In preferred embodiments of the invention, antimicrobial properties may be achieved by contacting a deposition product comprising an antimicrobially active silver species within or at the surface of a substrate, such as a plant material. These active silver species may include but are not limited to oxidized silver species such as silver salts, silver oxide (Ag2O), higher silver oxides i.e. Ag(II) and Ag(III) (AgO, Ag2O3, Ag3O4 or like), silver oxy-salts with a general formula Ag7O8X where X can include one of acid anions such as sulfates, chlorides, phosphates, carbonates, citrates, tartrates, oxalates and like. The deposition product may also contain some elemental silver deposited during the process.

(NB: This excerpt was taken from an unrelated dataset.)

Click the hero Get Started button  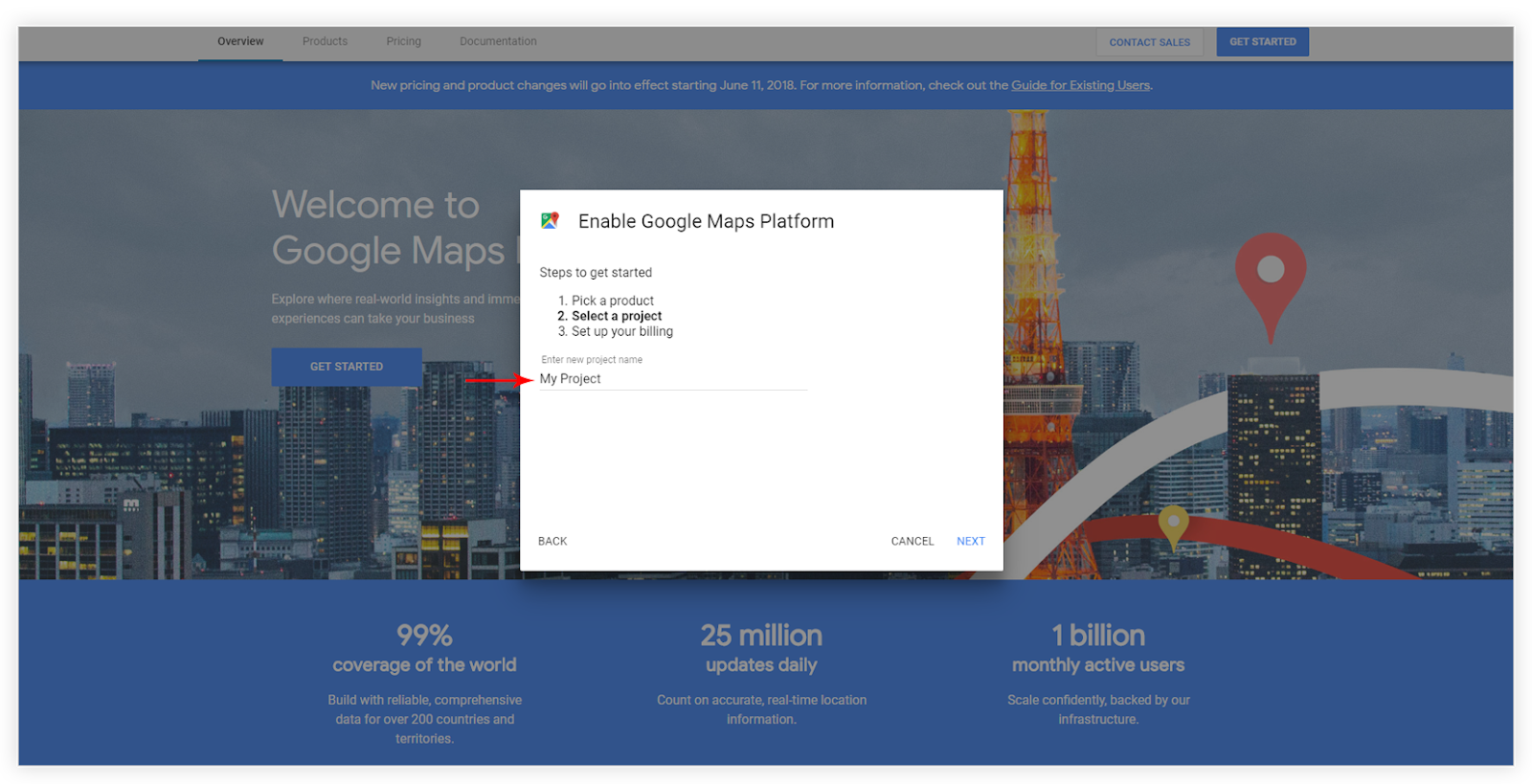347,367
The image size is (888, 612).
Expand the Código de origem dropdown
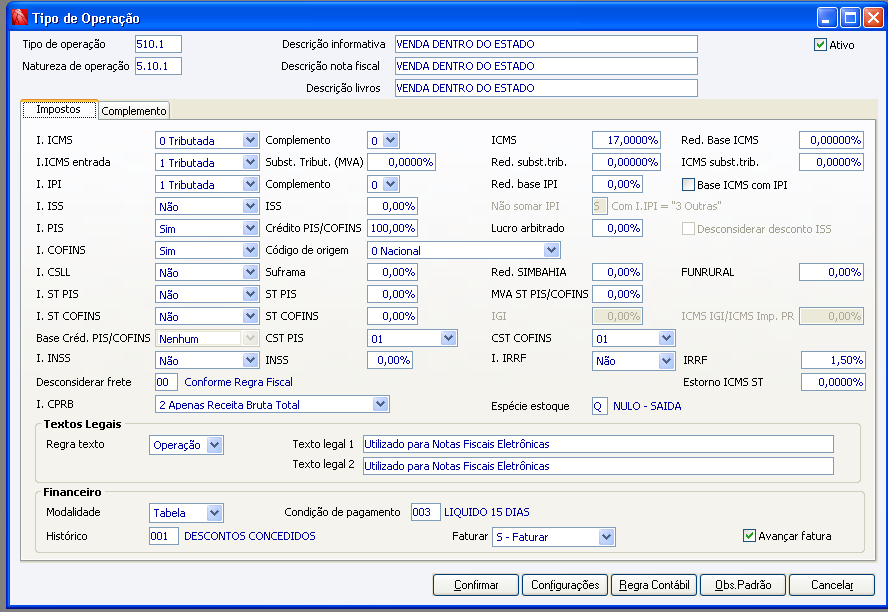[552, 250]
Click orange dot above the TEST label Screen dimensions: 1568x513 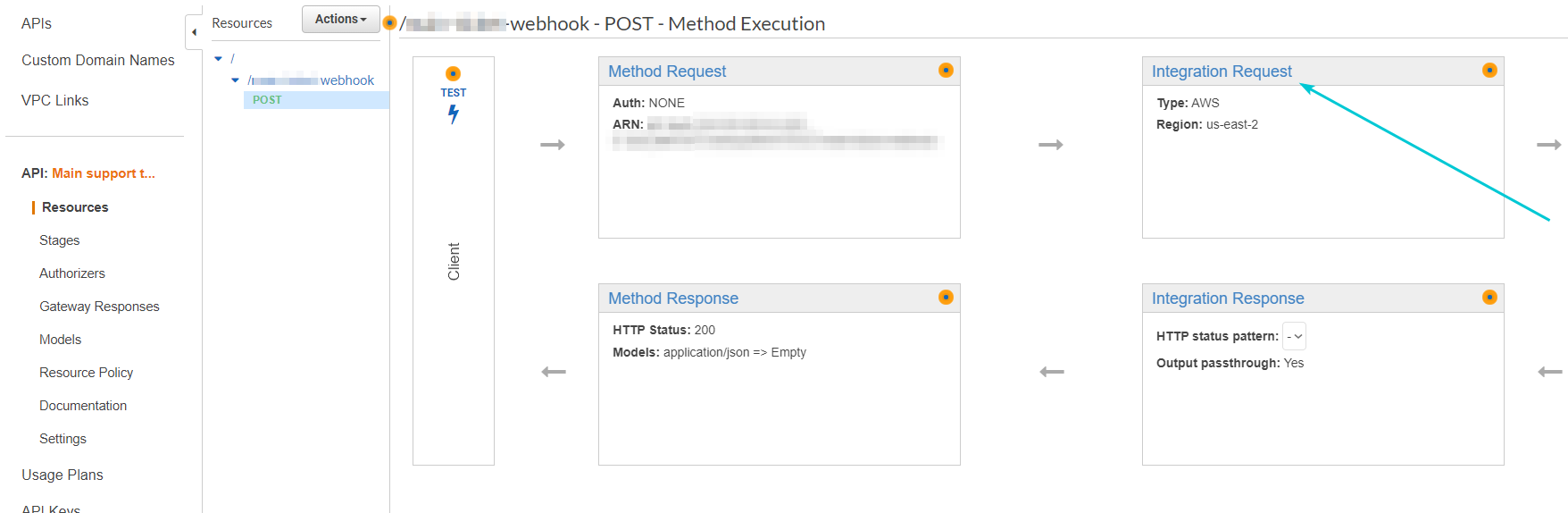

The term “oxidized silver species” as used herein may involve but is not limited to compounds of silver where said silver is in +I, +II or +III valent states or any combinations thereof. These oxidized silver species include, for example silver (I) oxide, silver (II) oxide, silver (III) oxide or mixtures thereof, all silver salts having a solubility product higher than 10-20 (such as for example Ag2SO4, AgCl, Ag2S2O8, Ag2SO3, Ag2S2O3, Ag3PO4, and the like), and silver oxy-salts such as Ag7O8X were X can include but is not limited at NO3−, ClO4−, SO42−, F— etc.
In the preferred embodiments, the deposition of the deposition product comprising the oxidized silver species may be accomplished by first providing an aqueous solution of monovalent silver salt or a silver complex such as silver nitrate, perchlorate or silver diamino complex, with silver nitrate being the most preferable if the reaction is carried out under acidic conditions or at close to neutral conditions (i.e. at pH below 7), and with silver diamino complex, (i.e., [Ag(NH3)2]+) being the most preferable if the reaction is carried out under alkaline conditions (i.e. at pH above 7).

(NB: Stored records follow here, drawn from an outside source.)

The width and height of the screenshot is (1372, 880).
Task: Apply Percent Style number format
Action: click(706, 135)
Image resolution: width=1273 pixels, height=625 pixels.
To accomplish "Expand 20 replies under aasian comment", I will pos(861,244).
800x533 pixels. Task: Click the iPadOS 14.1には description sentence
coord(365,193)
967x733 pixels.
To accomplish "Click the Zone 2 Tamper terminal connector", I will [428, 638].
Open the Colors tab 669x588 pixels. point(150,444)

Preferably the deposition solution is agitated during at least a portion of the deposition product producing step in order to enhance the production of the deposition product.
The method according to a second aspect may further comprise immersing the composite material in boiling water, following the substrate contacting step. The immersing step may be useful for converting the deposition product into other oxidized silver species (such as silver oxides), thus potentially providing an opportunity further to “engineer” the composite material to provide desired properties of the deposition product. The immersing step may be performed for any length of time, but preferably the immersing step is performed for at least about 1 minute.

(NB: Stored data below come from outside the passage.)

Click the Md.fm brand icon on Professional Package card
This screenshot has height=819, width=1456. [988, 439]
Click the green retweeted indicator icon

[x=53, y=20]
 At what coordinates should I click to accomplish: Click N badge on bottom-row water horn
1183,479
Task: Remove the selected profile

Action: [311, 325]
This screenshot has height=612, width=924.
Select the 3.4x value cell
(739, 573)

The silver deposition compounds may be used in any of the following formats: silver deposition coatings, e.g. on medical grade substrates or surfaces, liquid, powder, capsule, tablet, coating, and similar configurations, including but not limited to dressings, fibers, and materials composed of for example polyethylene, high density polyethylene, polyvinylchloride, polycarbonate, polyvynil-pyrrolidone (PVP), latex, silicone, cotton, rayon, polyester, nylon, wood, aluminum, steel, cement, cellulose, acetate, carboxymethylcellulose, alginate, chitin, chitosan, and hydrofibers.
A preferred embodiment of the present invention comprises a hydratable matrix material that has an antimicrobial agent, such as a heavy metal, most preferably, silver, incorporated into the matrix. The matrix preferably also comprises components that stabilize and control the release of the active agent into the surrounding environment when used.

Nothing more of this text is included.